Solidarizzare con i lavoratori? Nemmeno per sogno. Non c’è lotta che piaccia, non c’è aquila selvaggia che tenga. Vola soltanto la stizza del perenne imbottigliato a Roma, Milano, Napoli o Torino. Il 64 per cento degli intervistati chiede ora che lo Stato faccia lo Stato, che intervenga, che dica «stop» allo «stop». E al coro «scio-pe-ra-re, scio-pe-ra-re», la moltitudine sempre meno silenziosa risponde con «pre-cet-ta-re, pre-cet-ta-re».
E sembra quasi di sentirlo un ideale lungo applauso al ministro Maroni che proprio ieri ha sotterrato l’ultimo picchetto a Fiumicino con un «non accadrà più perché è una violazione di legge». Ma le orecchie del sindacato sono tappate da tempo e non arriva né il coro, né l’applauso, né l’ammonimento sempre più acuto di chi non crede più nella vagonata di sigle che ogni giorno mette in ginocchio il Paese. Il 68 per cento degli italiani pensa infatti che i vari Epifani, Angeletti e Bonanni - per non parlare dei sindacati minori, della minoranza dei duri e puri, di quelli che «la trattativa non andava neppure iniziata» - non rappresentino più le esigenze di chi lavora. Quasi sette su dieci hanno quindi licenziato le associazioni di categoria, altro che articolo 18. Il paradosso: sebbene la stragrande maggioranza degli iscritti dei principali sindacati siano oramai pensionati, sono i giovani e i giovanissimi a credere ancora che i lavoratori siano tutelati dai rappresentanti di categoria.

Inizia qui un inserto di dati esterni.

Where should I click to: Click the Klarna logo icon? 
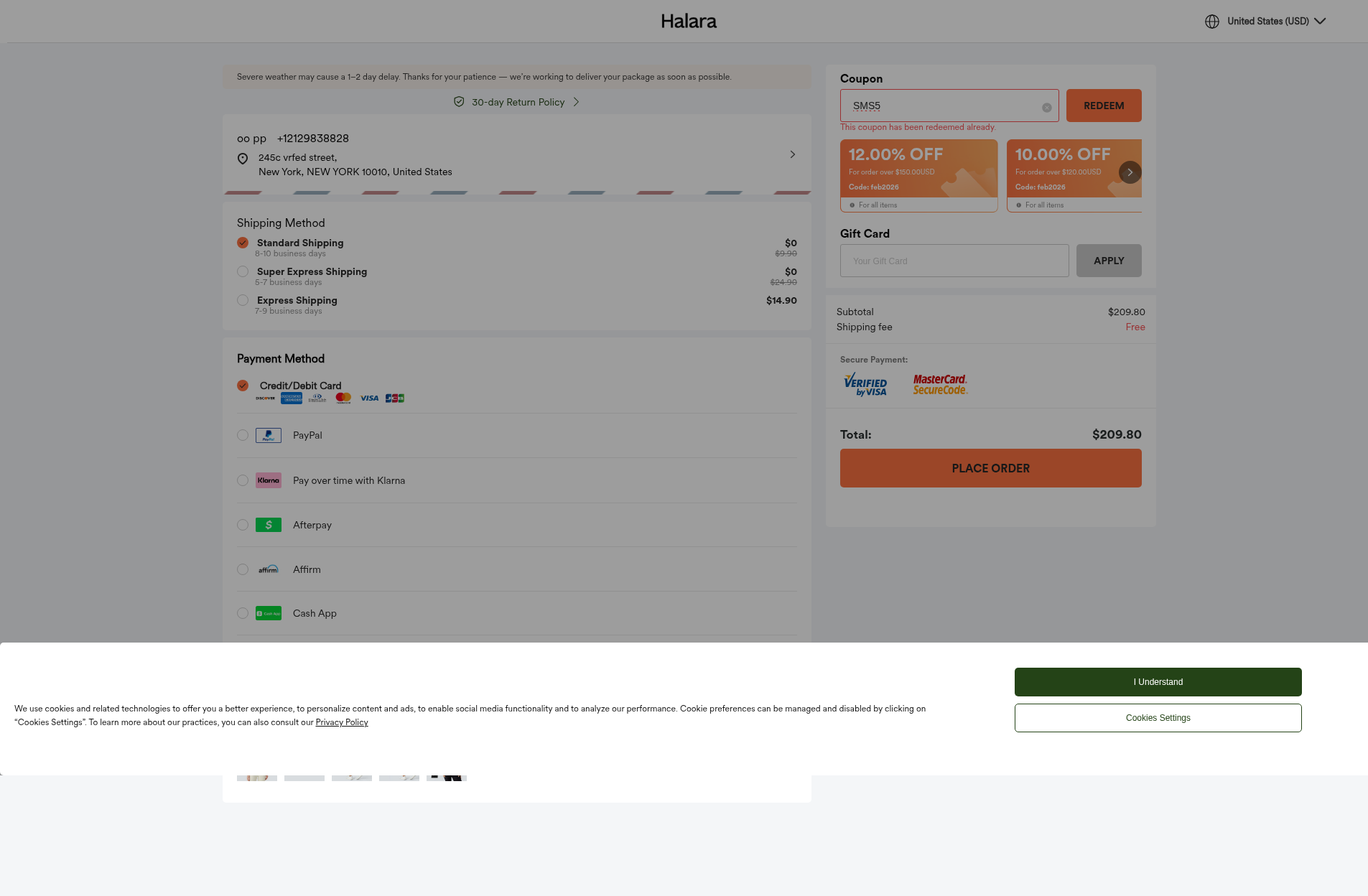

Insomma, questo incrociar le braccia a ogni stormir di fronde ha stancato più di sei italiani su dieci. Si trovino altri strumenti di protesta, ci si inventi qualcosa d’altro se - come emerge dal sondaggio - il 63 per cento degli interpellati ritiene «poco valido» o «per niente valido» lo strumento della serrata. «Lo sciopero del sole», inneggiava la Bandabardò cantando la protesta della stella che, stufa di soffocare dai gas, decise di astenersi dal lavoro e far fare il proprio mestiere a un «sole di cartone». Altro spartito suona la maggioranza degli italiani che oggi vuole che il sole trovi un’altra via per le sue rivendicazioni: «Meglio inventarsi nuove forme di protesta che creino minori disagi», sbuffa il 55 per cento degli intervistati. E se il 23 per cento chiede solo un vago «più dialogo e risolvere i problemi prima di arrivare allo sciopero», c’è pure qualcuno che sbotta: «Invece di scioperare gli autisti, qualche volta dovrebbero scioperare i controllori... In questo caso sì che avrebbero l’appoggio dei cittadini».

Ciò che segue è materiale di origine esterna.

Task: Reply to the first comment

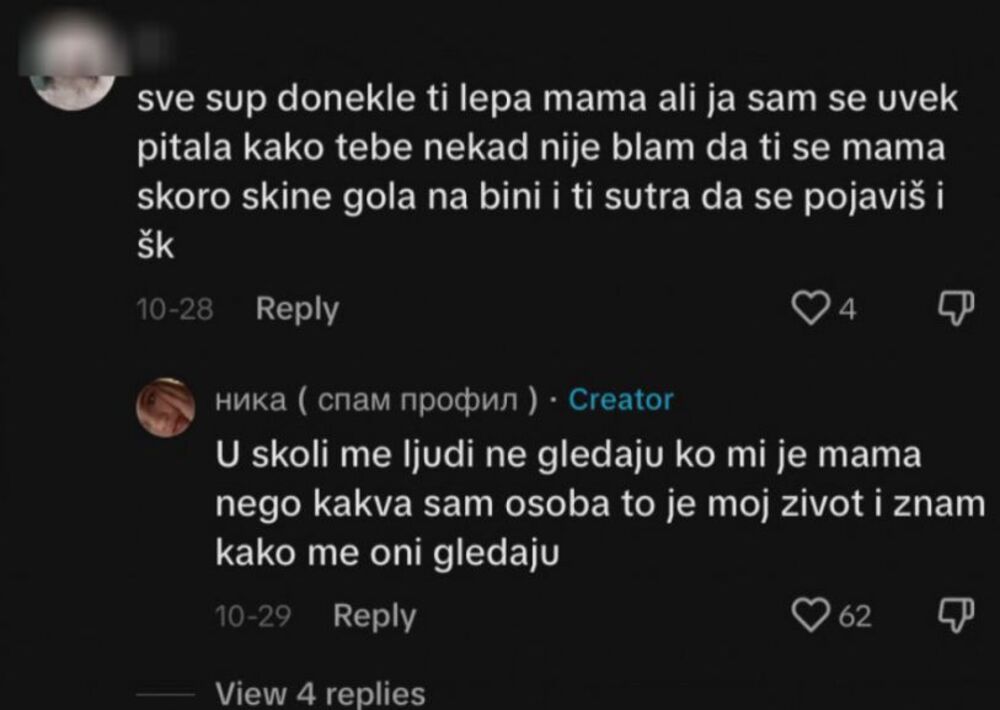Action: click(295, 308)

Ricapitolando. Gli italiani subiscono il sit in, la protesta, il corteo urlante. Che pizza sta piazza, dicono sei cittadini su dieci per i quali lo sciopero si patisce sempre e comunque. Solo quattro su dieci lo appoggiano, nonostante gli impicci che comporta.

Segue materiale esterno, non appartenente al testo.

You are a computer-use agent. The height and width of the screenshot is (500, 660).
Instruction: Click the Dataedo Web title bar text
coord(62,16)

Ma il risultato s’impenna alla domanda se sia giusto che siano sempre i soliti ad andarci di mezzo. Qui la maggioranza si fa bulgara. «È corretto che siano i cittadini a dover pagare con notevoli disagi?». La fetta di torta dei no si allarga a dismisura e si gonfia fino a riempirne l’83 per cento del totale.